→ Work instruction: In the records below, the line with "This screenshot has width=794, height=532." and every line after it must be written out exactly; no pictures belong in the result.

→ Supplied data:
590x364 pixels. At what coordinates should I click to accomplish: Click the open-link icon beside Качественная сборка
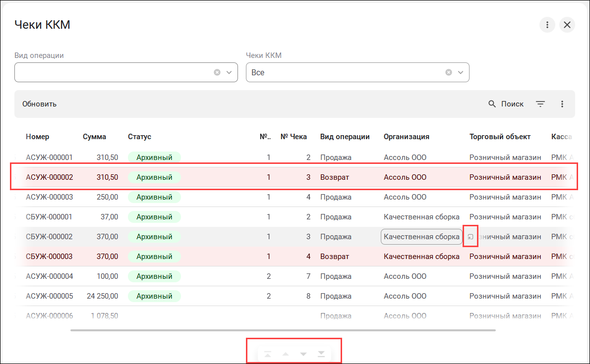click(x=470, y=237)
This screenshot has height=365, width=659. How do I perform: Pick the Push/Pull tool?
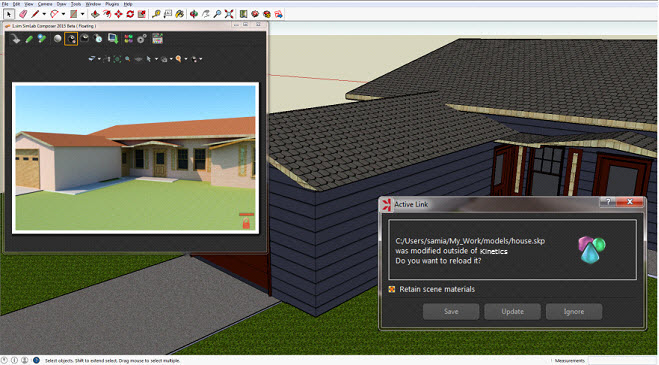(x=95, y=14)
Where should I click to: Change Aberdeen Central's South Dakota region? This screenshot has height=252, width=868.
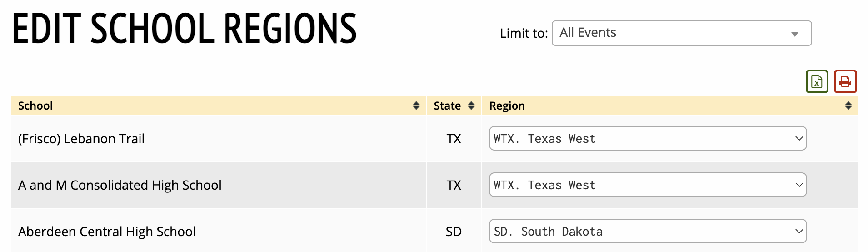click(648, 231)
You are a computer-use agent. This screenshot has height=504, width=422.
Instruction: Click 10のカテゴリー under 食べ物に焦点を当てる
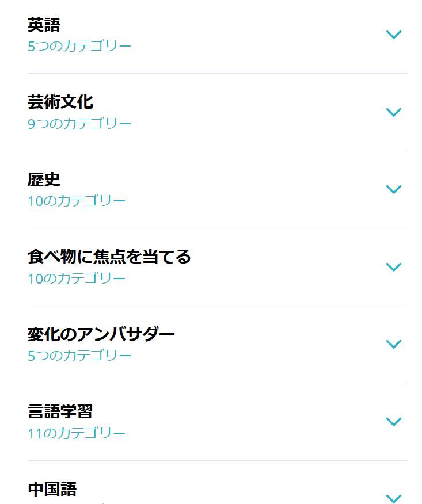tap(77, 278)
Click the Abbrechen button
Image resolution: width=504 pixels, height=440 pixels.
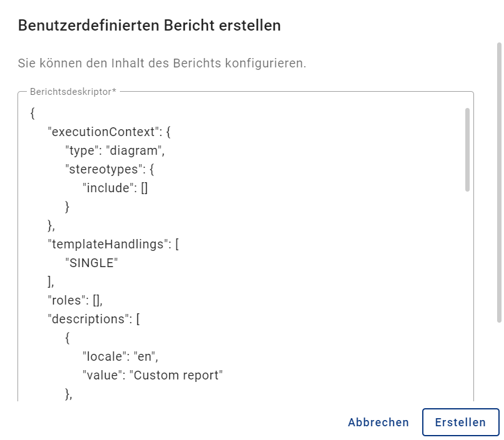(378, 422)
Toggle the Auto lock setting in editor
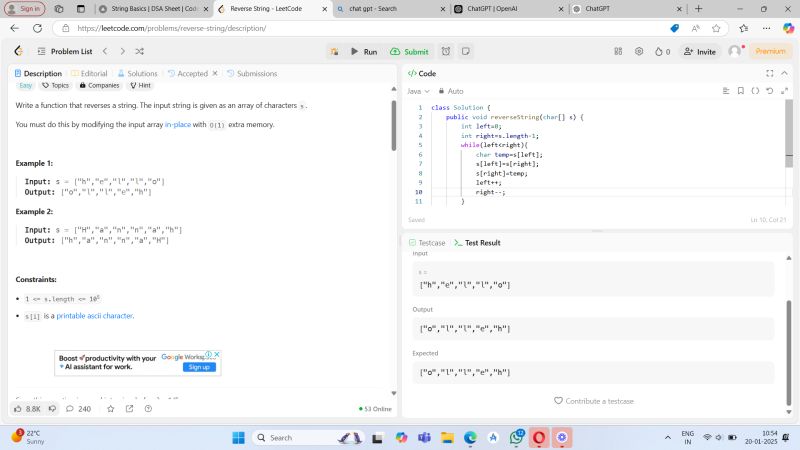This screenshot has height=450, width=800. (450, 91)
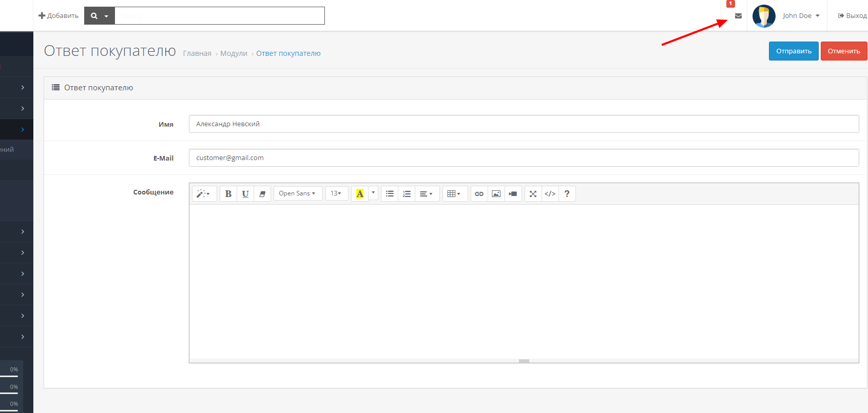Toggle fullscreen mode in the editor
Screen dimensions: 868x413
533,194
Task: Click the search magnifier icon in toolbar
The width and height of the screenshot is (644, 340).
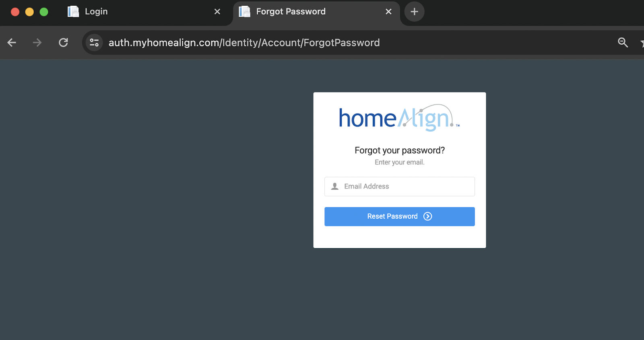Action: click(x=622, y=42)
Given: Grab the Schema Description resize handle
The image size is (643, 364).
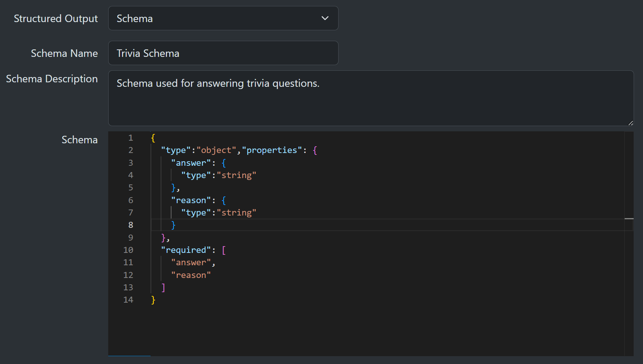Looking at the screenshot, I should tap(630, 123).
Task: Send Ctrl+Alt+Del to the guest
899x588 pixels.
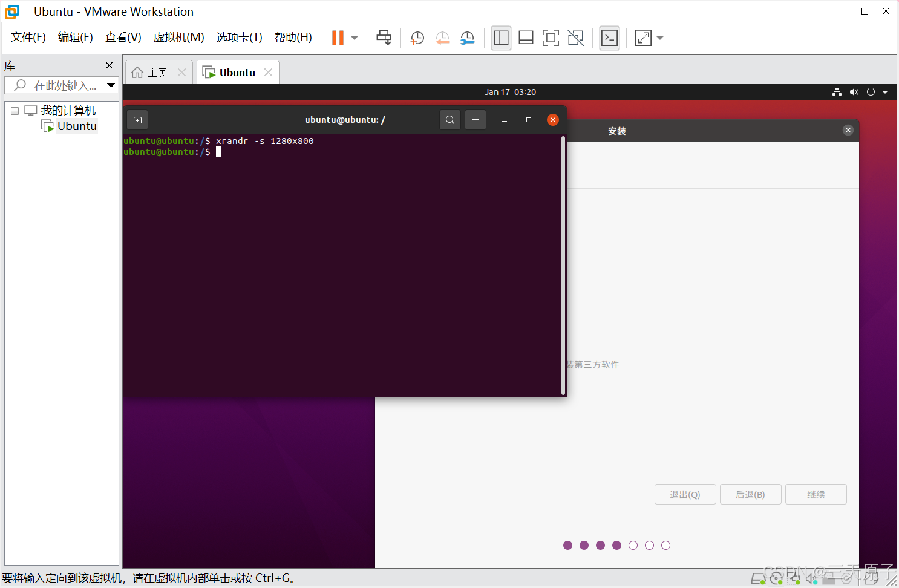Action: tap(384, 38)
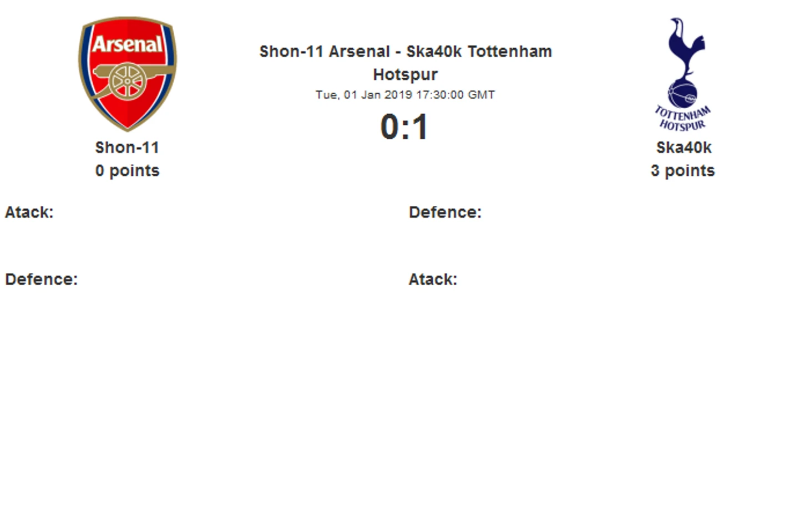
Task: Click the football beneath the Tottenham cockerel
Action: tap(682, 93)
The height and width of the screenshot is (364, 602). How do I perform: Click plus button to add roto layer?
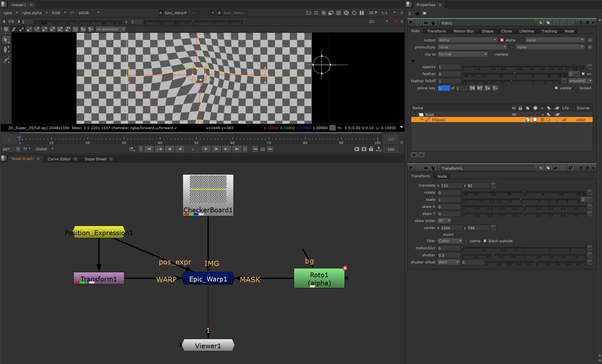point(414,155)

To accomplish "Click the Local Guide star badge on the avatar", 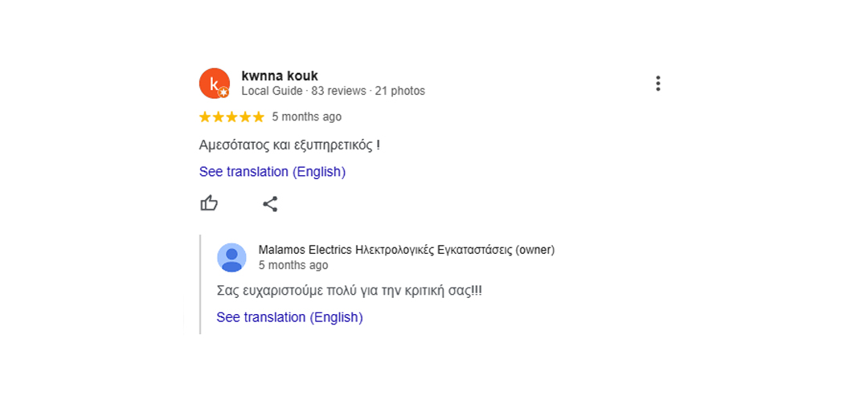I will click(223, 92).
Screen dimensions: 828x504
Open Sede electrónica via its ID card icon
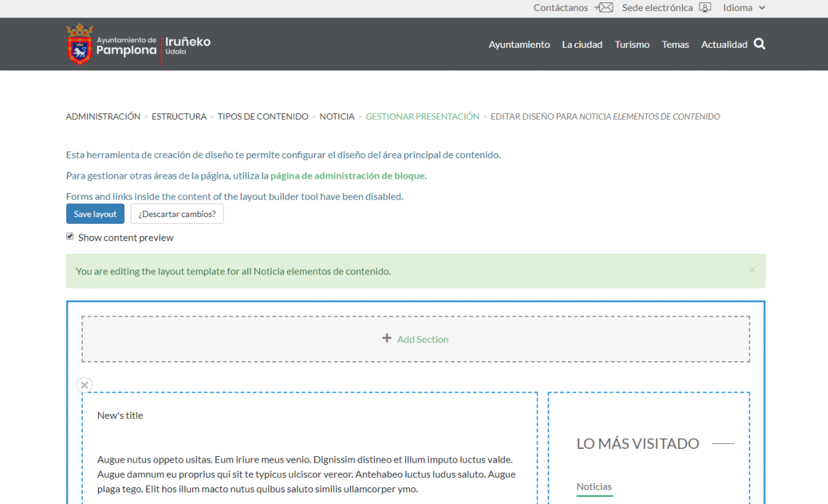point(704,7)
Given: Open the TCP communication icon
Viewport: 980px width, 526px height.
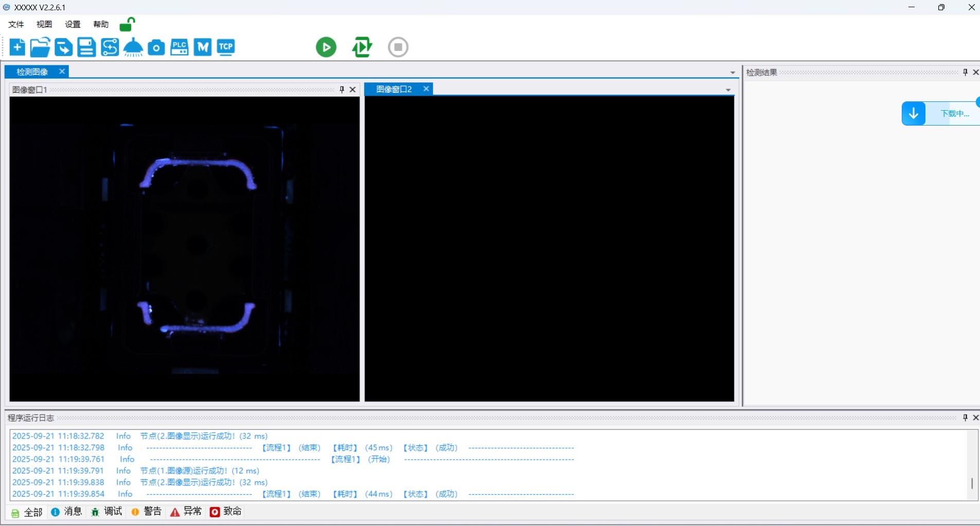Looking at the screenshot, I should pos(225,47).
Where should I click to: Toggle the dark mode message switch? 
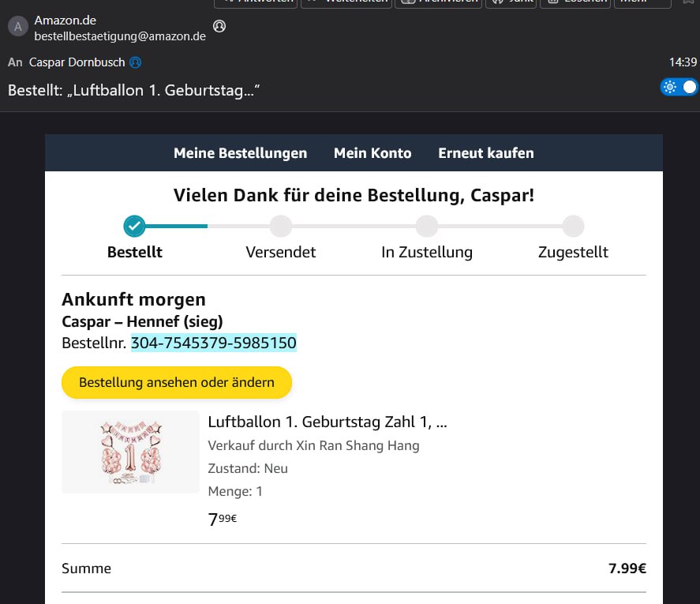click(679, 87)
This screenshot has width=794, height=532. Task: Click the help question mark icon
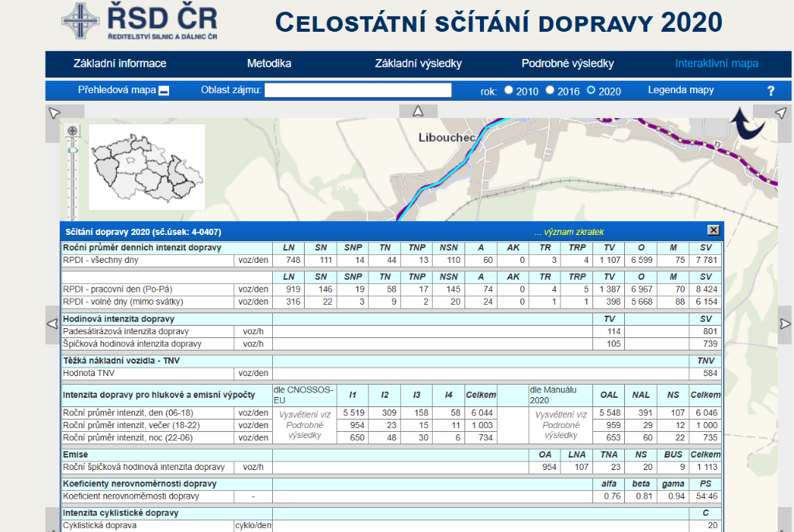(770, 90)
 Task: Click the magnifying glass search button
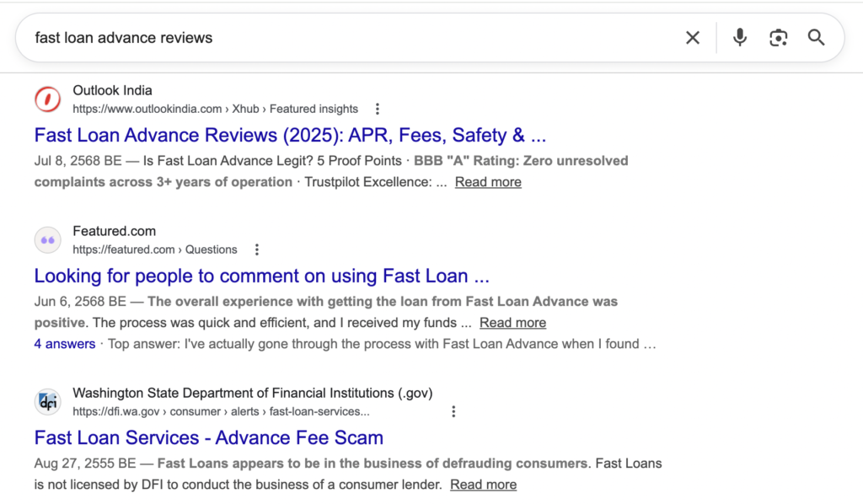point(816,38)
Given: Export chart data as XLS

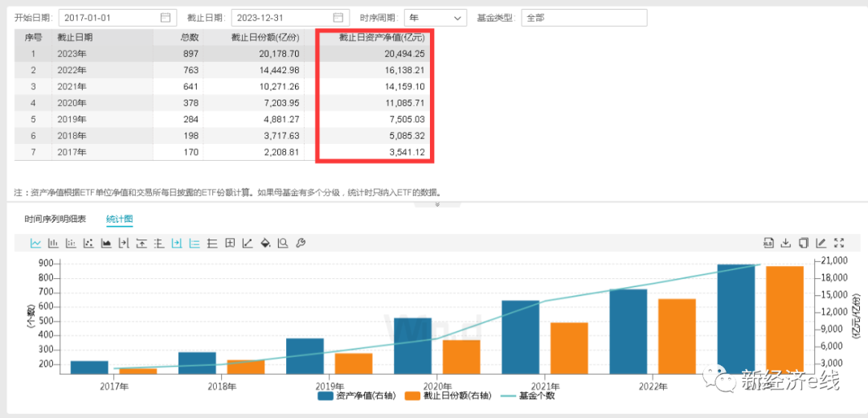Looking at the screenshot, I should pos(768,243).
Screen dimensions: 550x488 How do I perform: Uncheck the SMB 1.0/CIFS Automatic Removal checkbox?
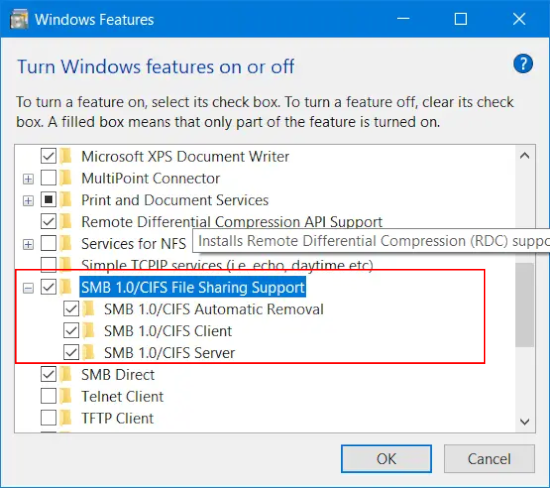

→ Completed task:
This screenshot has width=794, height=532. Task: Click the help question mark icon
(770, 90)
 Task: Click the magnifying glass search button
point(816,38)
Given: Export chart data as XLS

Looking at the screenshot, I should pos(768,243).
Screen dimensions: 550x488 How do I perform: Uncheck the SMB 1.0/CIFS Automatic Removal checkbox?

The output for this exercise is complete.